Here’s the process I used:

  1. Find out how to use a 3d modelling program. I used blender.

  2. Import the object from the obj file into the program (you can easily search how to do that for your given program)

  3. Choose where the seams of the object will be and mark them. Then UV-unwrap it (you can easily search how to do that for your given program)

  4. Edit the UV mapping until the object’s lines are spaced how you want them. If the texture will have more detail in one area than others, make those areas of your UV map larger (you can easily search how to do that for your given program)

  5. Make a texture (if you don’t already have them) and load it in the UV editor (you can easily search how to do that for your given program)

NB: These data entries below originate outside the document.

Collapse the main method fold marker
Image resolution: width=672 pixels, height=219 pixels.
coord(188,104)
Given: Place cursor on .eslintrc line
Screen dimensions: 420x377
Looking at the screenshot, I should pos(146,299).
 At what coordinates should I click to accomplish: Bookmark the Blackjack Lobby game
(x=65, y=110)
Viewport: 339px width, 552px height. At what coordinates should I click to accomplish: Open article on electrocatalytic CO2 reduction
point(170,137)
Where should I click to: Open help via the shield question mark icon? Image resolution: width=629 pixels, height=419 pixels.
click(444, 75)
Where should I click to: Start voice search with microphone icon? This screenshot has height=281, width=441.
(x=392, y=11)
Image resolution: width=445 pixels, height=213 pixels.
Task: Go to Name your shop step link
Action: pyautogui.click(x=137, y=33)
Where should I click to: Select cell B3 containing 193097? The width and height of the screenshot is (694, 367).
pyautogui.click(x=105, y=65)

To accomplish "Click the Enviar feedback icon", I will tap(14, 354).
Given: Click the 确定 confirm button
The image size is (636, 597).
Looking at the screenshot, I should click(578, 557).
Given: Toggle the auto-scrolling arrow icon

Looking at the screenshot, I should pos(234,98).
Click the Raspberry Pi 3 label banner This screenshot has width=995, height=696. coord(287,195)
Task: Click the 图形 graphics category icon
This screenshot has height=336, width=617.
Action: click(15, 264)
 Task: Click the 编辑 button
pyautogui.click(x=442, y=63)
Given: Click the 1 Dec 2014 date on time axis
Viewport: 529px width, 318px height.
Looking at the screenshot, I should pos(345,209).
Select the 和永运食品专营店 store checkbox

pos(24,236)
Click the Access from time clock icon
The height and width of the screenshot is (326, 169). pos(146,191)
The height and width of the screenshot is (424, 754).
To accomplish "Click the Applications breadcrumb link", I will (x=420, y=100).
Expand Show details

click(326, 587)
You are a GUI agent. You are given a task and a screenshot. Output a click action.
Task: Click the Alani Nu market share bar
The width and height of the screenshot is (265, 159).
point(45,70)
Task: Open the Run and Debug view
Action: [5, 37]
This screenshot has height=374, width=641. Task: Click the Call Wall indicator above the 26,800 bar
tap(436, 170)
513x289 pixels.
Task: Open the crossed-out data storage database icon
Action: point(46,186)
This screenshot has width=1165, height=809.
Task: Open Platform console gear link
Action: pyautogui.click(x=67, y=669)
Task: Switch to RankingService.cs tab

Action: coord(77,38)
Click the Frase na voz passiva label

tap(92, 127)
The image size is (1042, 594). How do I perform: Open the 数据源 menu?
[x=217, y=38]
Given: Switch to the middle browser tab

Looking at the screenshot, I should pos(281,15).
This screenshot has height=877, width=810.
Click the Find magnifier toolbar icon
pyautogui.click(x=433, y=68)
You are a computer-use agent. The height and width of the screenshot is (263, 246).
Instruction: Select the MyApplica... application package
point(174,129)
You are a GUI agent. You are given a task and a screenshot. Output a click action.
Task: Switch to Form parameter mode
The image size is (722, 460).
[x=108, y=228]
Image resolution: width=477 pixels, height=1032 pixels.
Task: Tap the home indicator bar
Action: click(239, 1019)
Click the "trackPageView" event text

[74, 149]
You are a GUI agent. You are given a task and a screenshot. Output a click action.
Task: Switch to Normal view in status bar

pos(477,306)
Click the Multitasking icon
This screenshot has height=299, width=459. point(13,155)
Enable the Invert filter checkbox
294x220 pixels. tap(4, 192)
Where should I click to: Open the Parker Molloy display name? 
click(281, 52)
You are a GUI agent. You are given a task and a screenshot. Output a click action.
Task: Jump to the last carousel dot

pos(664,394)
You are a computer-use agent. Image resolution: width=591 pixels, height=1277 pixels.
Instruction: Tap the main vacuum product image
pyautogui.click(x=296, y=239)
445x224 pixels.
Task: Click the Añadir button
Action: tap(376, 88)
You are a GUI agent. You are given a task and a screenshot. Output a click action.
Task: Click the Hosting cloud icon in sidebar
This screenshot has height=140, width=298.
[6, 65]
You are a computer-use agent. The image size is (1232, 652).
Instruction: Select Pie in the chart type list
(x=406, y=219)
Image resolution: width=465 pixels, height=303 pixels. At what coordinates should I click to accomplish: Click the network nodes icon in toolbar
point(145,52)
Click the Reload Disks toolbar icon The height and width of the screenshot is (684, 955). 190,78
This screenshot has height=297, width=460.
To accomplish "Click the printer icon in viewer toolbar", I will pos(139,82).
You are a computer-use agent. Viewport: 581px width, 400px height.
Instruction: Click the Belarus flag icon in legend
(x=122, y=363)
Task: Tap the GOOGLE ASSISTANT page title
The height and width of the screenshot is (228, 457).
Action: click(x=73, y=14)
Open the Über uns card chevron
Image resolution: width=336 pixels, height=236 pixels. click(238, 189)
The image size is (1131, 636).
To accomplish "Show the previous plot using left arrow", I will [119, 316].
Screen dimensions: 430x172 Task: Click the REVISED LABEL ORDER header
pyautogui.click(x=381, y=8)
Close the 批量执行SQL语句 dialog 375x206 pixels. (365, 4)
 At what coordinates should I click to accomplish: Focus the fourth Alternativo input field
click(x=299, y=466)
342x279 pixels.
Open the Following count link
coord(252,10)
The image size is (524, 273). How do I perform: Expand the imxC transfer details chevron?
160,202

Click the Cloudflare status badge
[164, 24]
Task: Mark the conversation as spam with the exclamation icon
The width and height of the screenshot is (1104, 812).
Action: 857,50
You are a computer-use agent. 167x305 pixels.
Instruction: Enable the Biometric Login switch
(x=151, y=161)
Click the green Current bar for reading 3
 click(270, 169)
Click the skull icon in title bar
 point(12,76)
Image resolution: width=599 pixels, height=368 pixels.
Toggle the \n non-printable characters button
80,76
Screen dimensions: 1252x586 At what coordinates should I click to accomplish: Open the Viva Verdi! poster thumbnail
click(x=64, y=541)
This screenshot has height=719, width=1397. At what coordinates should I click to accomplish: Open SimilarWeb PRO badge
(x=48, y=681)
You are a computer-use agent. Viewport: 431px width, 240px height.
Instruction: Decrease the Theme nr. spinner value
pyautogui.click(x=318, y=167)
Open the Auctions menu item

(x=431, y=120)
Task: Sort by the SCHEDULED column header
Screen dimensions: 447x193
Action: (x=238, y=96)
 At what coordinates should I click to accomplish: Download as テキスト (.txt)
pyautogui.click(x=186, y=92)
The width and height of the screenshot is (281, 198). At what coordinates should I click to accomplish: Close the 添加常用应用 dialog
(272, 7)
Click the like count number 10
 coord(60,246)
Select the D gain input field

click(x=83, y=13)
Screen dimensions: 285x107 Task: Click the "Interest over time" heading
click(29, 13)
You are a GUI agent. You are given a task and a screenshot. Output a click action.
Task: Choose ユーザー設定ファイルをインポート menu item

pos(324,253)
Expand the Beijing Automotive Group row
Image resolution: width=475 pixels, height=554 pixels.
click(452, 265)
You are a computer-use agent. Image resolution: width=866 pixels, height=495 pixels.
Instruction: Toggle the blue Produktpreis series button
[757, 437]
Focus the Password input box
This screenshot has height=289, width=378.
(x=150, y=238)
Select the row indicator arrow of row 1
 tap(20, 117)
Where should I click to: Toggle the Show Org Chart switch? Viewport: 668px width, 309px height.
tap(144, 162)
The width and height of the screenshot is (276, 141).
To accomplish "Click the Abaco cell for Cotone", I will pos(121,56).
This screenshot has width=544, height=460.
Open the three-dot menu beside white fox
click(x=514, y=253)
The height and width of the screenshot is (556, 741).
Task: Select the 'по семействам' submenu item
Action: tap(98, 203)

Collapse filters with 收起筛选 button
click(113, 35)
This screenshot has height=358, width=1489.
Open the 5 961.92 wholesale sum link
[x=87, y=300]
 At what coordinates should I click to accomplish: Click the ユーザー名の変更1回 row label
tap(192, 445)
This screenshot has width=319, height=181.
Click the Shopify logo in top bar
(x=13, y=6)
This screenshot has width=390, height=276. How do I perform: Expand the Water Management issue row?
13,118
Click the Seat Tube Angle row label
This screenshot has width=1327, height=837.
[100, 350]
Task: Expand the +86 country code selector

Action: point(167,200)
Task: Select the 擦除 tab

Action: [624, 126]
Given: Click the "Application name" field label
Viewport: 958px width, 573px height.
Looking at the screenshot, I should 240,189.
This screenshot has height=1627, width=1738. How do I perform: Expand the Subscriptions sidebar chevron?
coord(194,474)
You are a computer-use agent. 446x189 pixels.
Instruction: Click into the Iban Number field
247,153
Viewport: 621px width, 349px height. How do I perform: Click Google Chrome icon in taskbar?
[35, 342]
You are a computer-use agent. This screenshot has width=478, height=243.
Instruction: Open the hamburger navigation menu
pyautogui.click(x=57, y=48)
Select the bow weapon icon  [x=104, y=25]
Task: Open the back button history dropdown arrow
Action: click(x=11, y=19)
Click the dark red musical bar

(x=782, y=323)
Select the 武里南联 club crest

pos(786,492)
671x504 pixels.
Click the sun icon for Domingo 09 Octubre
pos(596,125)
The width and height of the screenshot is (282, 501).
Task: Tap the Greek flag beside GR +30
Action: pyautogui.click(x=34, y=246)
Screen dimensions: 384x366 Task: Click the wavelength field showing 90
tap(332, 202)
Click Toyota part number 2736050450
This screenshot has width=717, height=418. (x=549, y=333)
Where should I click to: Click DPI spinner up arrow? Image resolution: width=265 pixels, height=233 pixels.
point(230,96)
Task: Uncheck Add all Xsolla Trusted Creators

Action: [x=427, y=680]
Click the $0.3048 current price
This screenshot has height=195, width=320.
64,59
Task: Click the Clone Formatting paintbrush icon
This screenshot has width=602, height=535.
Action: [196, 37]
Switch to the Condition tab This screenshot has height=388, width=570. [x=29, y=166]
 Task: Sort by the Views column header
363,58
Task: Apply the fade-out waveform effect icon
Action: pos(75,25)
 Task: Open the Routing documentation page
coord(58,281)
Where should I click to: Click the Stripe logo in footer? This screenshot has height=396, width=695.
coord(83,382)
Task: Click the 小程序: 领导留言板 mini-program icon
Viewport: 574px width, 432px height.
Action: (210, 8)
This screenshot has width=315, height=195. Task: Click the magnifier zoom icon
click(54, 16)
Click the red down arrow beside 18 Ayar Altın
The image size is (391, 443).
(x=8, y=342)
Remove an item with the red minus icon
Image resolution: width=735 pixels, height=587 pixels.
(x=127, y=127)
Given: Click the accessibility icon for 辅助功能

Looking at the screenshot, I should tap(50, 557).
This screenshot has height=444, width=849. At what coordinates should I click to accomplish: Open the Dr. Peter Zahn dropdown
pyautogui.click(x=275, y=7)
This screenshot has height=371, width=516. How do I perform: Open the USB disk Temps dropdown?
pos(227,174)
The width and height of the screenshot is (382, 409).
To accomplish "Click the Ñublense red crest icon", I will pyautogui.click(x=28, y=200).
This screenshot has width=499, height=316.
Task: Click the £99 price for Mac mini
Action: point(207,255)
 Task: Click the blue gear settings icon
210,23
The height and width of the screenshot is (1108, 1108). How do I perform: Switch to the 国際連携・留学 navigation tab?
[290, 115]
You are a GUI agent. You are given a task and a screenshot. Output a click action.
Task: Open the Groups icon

  6. Make sure you have some source-engine compatible model export tools (you can easily search how to do that for your given program)

  7. Make an object which is about the same size as the one you want to export, but with less detail. This object will be the area used for physical collision detection in-game. The less detail, the less work it will be for the physics engine (you can easily search how to do that for your given program)

  8. Select the object and make sure it is “set smooth” (you can easily search how to do that and what it does)

  9. Export the models as SMD or DMX files (you can easily search how to do that for your given program)

  10. Create a QC file and include references to the smd files and the model files (you can easily search how to do that)

  11. Use a tool like crowbar to compile the model (you can easily search how to do that)

  12. use VTFEdit to “import” the image you used as a texture and then save it as a “.vtf” file

  13. create a vmt file which references the vtf file (you can easily search how to do that)

  14. put all files in place. *.vmt and *.vtf go into materials/ or subfolders of it.

  15. start the game

  16. look for models by name in the spawnmenu and try spawning them.

I do not think you need to give him such a long tutorial. If he downloaded these things he probably already has textures for them, as well as working uvs.

Short version:

  1. Import obj into model editor of choice
  2. Export as an smd file
  3. Compile with studiocompiler; it’s good if you are new and are unsure about qc’s. It also has some neat options.
  4. Convert textures to vtf. I recommend VTFEdit for this. Just make sure all the vmt’s are VertexLitGeneric.
  5. Test your model
  6. ???
  7. Win.

True, I didn’t need to.

But I did write it because the next question is normally “how do I do that?”

By breaking it down into smaller steps, the OP can look up the sub parts in more detail and eventually understand why it’s more or less done that way.

You are right that many obj files include textures anyway, in which case some of the steps can be skipped - but that’s the whole thing in general.

Also, it’s worth pointing out to the OP that crowbar and studiocompiler only exist to add buttons for the end user and remember some of the options for them. The same thing can be achieved by running studiomdl(?) from the command prompt. For that reason, it doesn’t actually matter what program is used for running the model compiler - any will do (crowbar, studiocompiler or others)

I feel that studicompiler helps a lot with beginners that just want static props done, it’s how I started before moving on to manually writing qcs for everything.

Yes, both do - and I would recommend picking one and using one of them. Also, of course, it doesn’t matter which one you use (because it just automates the command line compiler) - and so arguments could be made for and against both programs. Many people will say “well, I prefer X because…” but ultimately, it comes down to preference.

Try both, choose one that you like, and then just use that one.

I’ve been trying to learn how to import models to the source engine for a super long time, I’m working on it currently, the problem is I need the models sooner than ill be able to figure out how to import them. if somebody would be willing to help me Id be able to maybe even pay them a bit.